Lucas is critical of increased powers of health and safety representatives (HSRs) in South Australia. This increase makes South Australia consistent with most other States. His sophistry and bizarre logic is on show in the newspaper article when he says
“These health and safety representatives have significant powers and can stop workers from working in an unsafe work site. They also have the authority to bring in a properly trained and approved union officer as an adviser if they wish.
They can also bring in independent inspectors from SafeWork SA to help resolve any safety issue at the work site.
So why should union bosses be allowed to interfere in a situation where the workers might not be union members and might not want them there?”
Should work on an unsafe site NOT be stopped? Most OHS legislation says it is an offence not to stop unsafe work tasks when these are observed.
Lucas says that additional resources can be invited onto site but fails to mention the “properly trained and approved union officer” should be trained in OHS and that approval comes through the Courts, as it does in Victoria. The experience in Victoria is that “union bosses” do not attend worksites over OHS matters, union OHS specialists are despatched.
He does acknowledges the option of inviting a SafeWork SA inspector on site for advice, but this weakens his “union bosses” argument. Safework SA’s availability is a major advantage to businesses and one that is highly recommended. In fact, if any business was not comfortable with union OHS advisers, SafeWork SA (and regulators in other States) provides access to OHS inspectors at no charge.
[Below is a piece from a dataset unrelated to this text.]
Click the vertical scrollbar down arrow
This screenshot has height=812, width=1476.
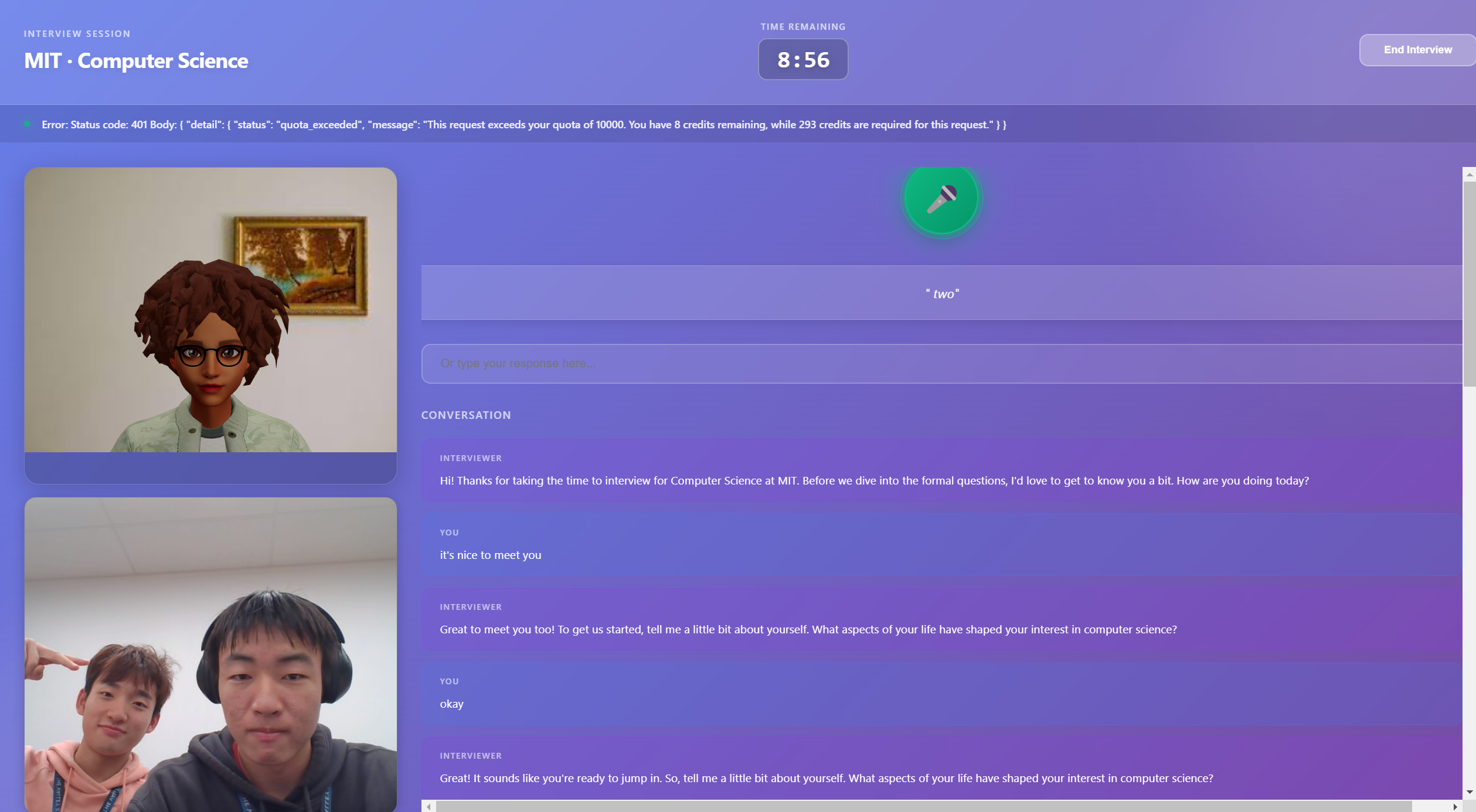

Many States provide OHS specialists to small business on OHS matters at no cost for up to 6 hours so there is a further non-union option.
However the biggest issue on Lucas’ agenda is revealed in the final paragraph:
“This Bill will now be a major test for incoming Premier Weatherill – will he cave in to the wishes of union bosses or will he listen to the many concerns being expressed about the Bill and put the interests of struggling home buyers first?”
Lucas is using the OHS laws as a very blunt and obvious political pawn, one that is even blunter in his 29 September 2011 media release on which his Adelaide Advertiser opinion piece is based. He invokes the fear of “union bosses” although unions are not relevant to the vast majority of businesses in South Australia and Australia.
He talks of “many concerns being expressed about the Bill” but the Bill is based on a Model Work Health and Safety laws developed through broad consultation over many years. His arguments have been well expressed and dismissed through the harmonisation process.
Lucas also tries to scare the “struggling home buyers” by quoting cost estimates of highly questionable validity and that were not presented to the Federal Government at the earliest opportunity in the harmonisation consultation.
Labour lawyer, Andrew Douglas, wrote on 4 October 2011, that
“The approach of state governments around the WHS Act and the federal government and opposition to industrial relations leaves much to be desired. Governments must cease acting for political tactical advantage and must invest strategically in building and growing Australia.
The senseless uncertainty that has engulfed Australian OHS and industrial relations during the past six months must stop.
Please, on behalf of Australian business, step up and endorse the WHS Act that begins throughout Australia on January 1 and federally let’s see what the strategy is industrially so that we can all plan, manage our risk and develop appropriate IR infrastructures to go forward into the future.”
If the politicians were truly concerned about the safety of Australia’s citizens, the new OHS laws would be passed and business owners could start negotiating with their workforce to reduce injury and illness.